In summary, a delicate and fragile balance exists between the inter-related threats to the apartheid government of economic collapse and loss of power. Withholding access to democracy could result in the former; granting access will lead to the latter.
It is clear that the Nationalist government is engaged in a war of survival, or to put it another way, a struggle to retain power. It is a war, which dates back to 1948, when, upon its accession to power, it began to devise strategies to entrench that power for all time. Fig. 15 traces the evolution of the shift in strategy since that time in response to changing circumstances and pressures and helps to place today's strategy in context.
The strategy of grand apartheid occupied the years 1948 to 1984 with the development of the 'independent' and 'self-governing' homelands for the black rural population; the black local authorities for the black urban population; and the tricameral parliament, giving token representation to the 'Coloured' and Indian population but maintaining control in the hands of the whites. In spite of backing up these devices with repressive legislation and machinery, this strategy succeeded only in arousing the massive resistance of the disempowered majority and the rejection of the international community.
This reaction was so powerful that the Nationalist government was forced to shift into a different level of strategy, known as 'total strategy', tantamount to declaring war on the forces of resistance, and formalised in the declaration of a State of Emergency in 1985, continuing (with a minor interruption) until 1990. The simple objective of the strategy was to smash resistance and impose grand apartheid by maximum force.
Again the action produced an opposite reaction. Resistance stiffened and the liberation struggle intensified. The international financial system cut its links with South Africa. Total strategy turned into total disaster, and a new strategy became imperative in the interests of survival. The think-tank of the National Party, the secretive Broederbond organisation, is credited with analysing the probabilities of collapse and recommending the change in direction. So, the era of reform was born, becoming evident in 1989 with the unconditional release of Walter Sisulu and others and reaching a high point in February 1990 with the unbanning of organisations and the release of Nelson Mandela.

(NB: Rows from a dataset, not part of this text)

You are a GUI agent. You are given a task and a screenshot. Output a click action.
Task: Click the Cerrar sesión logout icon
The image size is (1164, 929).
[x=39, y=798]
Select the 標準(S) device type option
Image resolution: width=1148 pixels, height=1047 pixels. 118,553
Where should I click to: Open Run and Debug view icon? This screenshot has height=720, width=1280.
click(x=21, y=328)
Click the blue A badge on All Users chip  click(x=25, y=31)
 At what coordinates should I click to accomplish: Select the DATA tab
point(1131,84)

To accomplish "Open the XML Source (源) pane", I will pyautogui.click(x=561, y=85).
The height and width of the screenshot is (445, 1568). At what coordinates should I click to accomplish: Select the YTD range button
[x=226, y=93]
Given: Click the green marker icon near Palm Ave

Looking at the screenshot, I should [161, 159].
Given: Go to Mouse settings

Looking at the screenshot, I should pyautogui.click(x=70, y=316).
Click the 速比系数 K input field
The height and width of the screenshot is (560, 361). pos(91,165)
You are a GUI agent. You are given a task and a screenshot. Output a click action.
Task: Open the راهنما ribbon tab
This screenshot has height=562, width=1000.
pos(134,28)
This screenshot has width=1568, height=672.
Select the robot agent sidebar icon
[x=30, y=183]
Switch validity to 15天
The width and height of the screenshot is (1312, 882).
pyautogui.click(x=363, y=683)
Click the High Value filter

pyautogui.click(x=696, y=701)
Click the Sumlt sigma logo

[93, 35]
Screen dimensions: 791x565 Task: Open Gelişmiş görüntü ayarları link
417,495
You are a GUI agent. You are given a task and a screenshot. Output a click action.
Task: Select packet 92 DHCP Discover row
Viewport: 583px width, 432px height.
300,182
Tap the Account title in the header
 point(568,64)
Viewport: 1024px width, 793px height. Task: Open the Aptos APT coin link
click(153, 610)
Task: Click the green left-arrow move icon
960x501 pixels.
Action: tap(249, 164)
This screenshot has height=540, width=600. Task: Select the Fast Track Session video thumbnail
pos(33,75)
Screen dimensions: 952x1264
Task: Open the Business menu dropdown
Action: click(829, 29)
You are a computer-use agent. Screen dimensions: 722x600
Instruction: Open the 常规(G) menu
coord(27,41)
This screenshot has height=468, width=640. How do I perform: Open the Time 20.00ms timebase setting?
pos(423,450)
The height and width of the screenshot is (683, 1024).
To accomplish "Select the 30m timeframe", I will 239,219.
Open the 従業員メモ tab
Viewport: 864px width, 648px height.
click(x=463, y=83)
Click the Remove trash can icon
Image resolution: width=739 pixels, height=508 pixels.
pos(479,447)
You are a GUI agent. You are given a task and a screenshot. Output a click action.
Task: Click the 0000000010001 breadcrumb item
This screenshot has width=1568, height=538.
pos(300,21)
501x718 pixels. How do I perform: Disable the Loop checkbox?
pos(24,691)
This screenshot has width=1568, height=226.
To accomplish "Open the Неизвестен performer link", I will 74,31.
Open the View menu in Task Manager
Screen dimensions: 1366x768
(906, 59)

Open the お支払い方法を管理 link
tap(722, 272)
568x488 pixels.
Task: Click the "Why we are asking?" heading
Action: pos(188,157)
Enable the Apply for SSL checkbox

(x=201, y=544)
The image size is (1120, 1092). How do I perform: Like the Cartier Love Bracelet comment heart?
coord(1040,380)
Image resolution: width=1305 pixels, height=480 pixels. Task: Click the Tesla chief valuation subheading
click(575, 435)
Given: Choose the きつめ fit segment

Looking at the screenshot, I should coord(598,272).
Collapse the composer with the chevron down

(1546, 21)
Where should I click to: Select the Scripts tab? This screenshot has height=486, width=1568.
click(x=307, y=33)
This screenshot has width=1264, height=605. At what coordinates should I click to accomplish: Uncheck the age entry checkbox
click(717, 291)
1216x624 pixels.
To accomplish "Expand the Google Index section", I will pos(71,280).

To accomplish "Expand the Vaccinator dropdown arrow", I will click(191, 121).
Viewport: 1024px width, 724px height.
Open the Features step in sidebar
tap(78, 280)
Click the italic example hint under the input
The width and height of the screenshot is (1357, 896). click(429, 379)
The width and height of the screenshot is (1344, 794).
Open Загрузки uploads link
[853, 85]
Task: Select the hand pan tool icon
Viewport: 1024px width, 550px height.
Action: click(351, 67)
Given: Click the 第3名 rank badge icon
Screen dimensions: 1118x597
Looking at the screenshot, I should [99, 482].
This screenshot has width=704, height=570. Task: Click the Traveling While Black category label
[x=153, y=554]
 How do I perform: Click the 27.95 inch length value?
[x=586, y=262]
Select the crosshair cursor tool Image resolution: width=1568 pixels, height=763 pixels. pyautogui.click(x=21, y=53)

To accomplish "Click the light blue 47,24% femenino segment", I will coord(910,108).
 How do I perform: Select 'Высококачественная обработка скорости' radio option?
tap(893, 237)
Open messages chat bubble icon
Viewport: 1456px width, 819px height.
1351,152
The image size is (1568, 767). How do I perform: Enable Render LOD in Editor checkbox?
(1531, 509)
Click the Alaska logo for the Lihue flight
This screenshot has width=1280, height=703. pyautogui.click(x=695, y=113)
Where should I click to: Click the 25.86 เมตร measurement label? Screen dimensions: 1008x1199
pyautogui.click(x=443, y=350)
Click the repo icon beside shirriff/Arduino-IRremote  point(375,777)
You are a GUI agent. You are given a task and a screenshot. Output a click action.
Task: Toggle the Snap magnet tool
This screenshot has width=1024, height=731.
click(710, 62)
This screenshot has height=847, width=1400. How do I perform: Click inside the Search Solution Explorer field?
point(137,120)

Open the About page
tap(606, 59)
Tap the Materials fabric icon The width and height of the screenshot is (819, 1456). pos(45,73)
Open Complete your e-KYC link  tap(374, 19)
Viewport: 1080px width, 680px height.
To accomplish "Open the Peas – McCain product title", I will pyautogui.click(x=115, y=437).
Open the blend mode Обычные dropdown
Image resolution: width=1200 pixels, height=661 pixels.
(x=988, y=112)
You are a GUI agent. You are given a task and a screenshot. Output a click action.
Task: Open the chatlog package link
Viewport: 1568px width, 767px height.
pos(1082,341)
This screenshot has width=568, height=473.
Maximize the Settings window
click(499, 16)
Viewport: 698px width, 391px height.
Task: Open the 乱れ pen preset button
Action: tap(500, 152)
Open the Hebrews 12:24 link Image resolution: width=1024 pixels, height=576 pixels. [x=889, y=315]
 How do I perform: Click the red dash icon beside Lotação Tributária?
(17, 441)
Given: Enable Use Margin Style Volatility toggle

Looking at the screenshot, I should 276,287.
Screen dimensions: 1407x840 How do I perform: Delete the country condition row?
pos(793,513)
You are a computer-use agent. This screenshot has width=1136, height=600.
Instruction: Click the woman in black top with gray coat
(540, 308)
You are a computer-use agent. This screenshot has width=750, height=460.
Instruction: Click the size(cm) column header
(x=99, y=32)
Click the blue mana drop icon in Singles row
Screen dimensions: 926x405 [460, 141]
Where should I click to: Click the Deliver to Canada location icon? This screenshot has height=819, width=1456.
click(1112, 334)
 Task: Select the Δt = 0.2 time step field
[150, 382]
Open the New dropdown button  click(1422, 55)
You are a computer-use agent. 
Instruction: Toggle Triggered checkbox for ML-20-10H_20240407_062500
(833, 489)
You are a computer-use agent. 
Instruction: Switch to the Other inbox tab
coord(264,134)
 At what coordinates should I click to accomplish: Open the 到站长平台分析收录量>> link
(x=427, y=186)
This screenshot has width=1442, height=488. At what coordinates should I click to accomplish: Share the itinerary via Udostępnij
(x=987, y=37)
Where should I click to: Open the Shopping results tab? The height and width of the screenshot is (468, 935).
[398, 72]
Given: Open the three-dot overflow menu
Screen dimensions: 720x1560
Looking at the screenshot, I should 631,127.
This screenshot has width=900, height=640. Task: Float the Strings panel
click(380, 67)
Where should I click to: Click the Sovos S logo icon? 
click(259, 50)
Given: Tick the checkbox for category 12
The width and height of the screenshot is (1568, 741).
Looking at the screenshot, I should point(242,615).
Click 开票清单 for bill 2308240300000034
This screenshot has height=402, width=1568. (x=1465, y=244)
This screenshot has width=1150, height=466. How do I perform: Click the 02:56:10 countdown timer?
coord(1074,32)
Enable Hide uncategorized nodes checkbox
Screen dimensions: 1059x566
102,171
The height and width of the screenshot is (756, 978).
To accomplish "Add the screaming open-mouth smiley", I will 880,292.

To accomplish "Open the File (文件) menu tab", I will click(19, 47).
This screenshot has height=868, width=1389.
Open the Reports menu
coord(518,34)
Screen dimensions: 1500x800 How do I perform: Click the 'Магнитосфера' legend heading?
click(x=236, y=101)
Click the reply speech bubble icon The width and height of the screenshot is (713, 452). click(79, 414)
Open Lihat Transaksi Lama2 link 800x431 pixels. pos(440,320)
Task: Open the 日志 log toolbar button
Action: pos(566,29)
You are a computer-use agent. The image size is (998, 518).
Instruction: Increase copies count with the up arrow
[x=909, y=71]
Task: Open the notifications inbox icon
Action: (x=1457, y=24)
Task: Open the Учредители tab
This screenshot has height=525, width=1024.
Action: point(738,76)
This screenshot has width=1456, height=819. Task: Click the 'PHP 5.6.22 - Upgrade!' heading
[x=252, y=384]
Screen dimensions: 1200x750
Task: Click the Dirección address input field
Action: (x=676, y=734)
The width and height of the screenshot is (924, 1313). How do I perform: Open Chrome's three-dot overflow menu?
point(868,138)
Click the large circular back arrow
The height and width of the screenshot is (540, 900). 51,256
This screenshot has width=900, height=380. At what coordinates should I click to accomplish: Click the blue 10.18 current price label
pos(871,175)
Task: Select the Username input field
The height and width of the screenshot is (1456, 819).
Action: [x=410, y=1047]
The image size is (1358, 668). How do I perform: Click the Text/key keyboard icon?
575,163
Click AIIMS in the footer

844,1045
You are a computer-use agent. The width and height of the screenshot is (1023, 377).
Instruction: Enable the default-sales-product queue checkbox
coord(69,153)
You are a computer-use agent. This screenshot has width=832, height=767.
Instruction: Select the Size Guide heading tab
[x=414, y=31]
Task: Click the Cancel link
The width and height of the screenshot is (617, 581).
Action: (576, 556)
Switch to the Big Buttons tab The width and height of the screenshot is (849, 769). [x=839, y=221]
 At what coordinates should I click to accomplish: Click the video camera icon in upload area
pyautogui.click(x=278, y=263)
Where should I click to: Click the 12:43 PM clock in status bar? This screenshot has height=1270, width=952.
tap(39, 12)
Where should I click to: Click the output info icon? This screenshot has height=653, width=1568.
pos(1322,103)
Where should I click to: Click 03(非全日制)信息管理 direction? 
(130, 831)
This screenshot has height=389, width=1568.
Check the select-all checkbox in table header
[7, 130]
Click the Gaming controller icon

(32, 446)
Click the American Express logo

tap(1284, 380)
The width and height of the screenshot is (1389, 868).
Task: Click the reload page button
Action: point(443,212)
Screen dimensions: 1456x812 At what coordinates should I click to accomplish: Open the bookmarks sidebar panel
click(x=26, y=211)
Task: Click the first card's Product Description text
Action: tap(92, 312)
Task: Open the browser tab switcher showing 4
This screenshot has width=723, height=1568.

However, reform of itself, while designed to avert the threat of economic collapse, cannot ensure survival for the Nationalist government in terms of the retention of power and, in fact, as already mentioned, actually raises the spectre of the loss of power.
Thus, the strategy of reform must be supplemented by yet another level of strategy if the government is to walk the tight-rope between the twin threats of economic collapse and loss of power. That supplementary strategy we call the 'new total strategy'; total because it incorporates the use of all the forces at the government's command, including the state security forces, vigilantes and hit squads as described in this Special Report; total because it provides for simultaneous destabilising and undermining while engaging in negotiation. It is a strategy, which has already been rehearsed in Namibia with some success and in violation of an agreement requiring the South African government to be an impartial administrator in the transition process. How then can they be trusted to administer South Africa's transition to democracy?